** Data for review **

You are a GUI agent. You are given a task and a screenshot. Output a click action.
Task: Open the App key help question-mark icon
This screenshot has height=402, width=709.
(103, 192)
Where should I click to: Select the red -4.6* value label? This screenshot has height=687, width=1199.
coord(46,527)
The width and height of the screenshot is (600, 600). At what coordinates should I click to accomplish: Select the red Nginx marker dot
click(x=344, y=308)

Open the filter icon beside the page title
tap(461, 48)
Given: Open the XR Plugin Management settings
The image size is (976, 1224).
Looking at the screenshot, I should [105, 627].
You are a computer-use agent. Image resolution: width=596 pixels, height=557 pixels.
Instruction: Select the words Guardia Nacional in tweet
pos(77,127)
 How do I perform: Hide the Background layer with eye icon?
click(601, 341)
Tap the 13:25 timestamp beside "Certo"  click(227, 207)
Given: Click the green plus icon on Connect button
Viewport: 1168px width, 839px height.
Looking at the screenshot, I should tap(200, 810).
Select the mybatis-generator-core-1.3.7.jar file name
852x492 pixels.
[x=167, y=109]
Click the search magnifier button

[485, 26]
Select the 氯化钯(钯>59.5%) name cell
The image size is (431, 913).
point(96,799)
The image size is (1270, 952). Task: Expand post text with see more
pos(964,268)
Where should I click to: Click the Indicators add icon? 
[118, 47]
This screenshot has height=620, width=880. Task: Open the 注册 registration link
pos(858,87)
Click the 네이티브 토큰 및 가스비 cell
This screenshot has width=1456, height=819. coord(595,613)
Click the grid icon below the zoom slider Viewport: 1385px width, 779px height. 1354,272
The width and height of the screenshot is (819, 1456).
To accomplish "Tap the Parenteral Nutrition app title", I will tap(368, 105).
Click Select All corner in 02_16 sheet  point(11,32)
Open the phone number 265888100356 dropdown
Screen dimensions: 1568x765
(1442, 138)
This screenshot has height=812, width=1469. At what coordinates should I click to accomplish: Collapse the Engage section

** Activity **
Could you set down exactly the lines above, from the one containing "Screen dimensions: 1568x765" through the last, including both and nothing else?

** Your solution **
Screen dimensions: 1568x765
(1442, 138)
This screenshot has height=812, width=1469. At what coordinates should I click to accomplish: Collapse the Engage section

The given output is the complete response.